# REQUIRED TASKS
1 > Decide whether each of the following statements agrees with the pawn shop post, answering yes or no and quoting the deciding words: (a) The author says the numbers this time are smaller than before. (b) The author estimates that reading the earlier analysis takes about 10 minutes. (c) The author says these interventions lift markets for a couple of days.
2 > According to the pawn shop post, the Fed's current offer is a replay of what earlier date?
3 > Transcribe the portion of the pawn shop post starting at "Perhaps a better" and ending at "the 10 minutes.".

# TEXT PROVIDED
------------------------------------------------------------------------

The World's Biggest Pawn Shop, Part 2

Perhaps a better title would be:  Whadda you lookin' at!?!

In a replay of September 15, the Fed has essentially offered to swap out US dollars for all the crappy collateral the rest of the world can throw our way.  Below, in its entirety, is my analysis from the last time.  Turn off CNBC and read; I promise it's worth the 10 minutes.

Nothing has changed except the numbers, which are much bigger this time.  The punchline?  These things boost markets for a couple days, then look out below.  These are the interventions I found last go 'round:

                                                                         SPX              DX

                       December 12, 2007                 1512              75.92
                       low/high next 3 days               1445              77.49
                       low/high next 35 days             1270              77.85

                        May 9, 2010                            1164              83.07
                        low/high next 3 day                1156              85.57
                        low/high next 30 days             1011              88.91

                        Aug 24, 2011                          1208              73.72
                        low/high next 3 day                1121              74.55
                        low/high next 35 days             1121              78.30
                                  (so far)

------------------------------------------------------------------------

# INFORMATION SUPPLIED
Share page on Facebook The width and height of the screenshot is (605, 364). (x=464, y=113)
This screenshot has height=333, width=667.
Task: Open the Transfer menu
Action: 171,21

------------------------------------------------------------------------

# THE ANSWERS
1 >
(a) No: "Nothing has changed except the numbers, which are much bigger this time."
(b) Yes: "I promise it's worth the 10 minutes."
(c) Yes: "These things boost markets for a couple days, then look out below."

2 > September 15.

3 >
Perhaps a better title would be:  Whadda you lookin' at!?!

In a replay of September 15, the Fed has essentially offered to swap out US dollars for all the crappy collateral the rest of the world can throw our way.  Below, in its entirety, is my analysis from the last time.  Turn off CNBC and read; I promise it's worth the 10 minutes.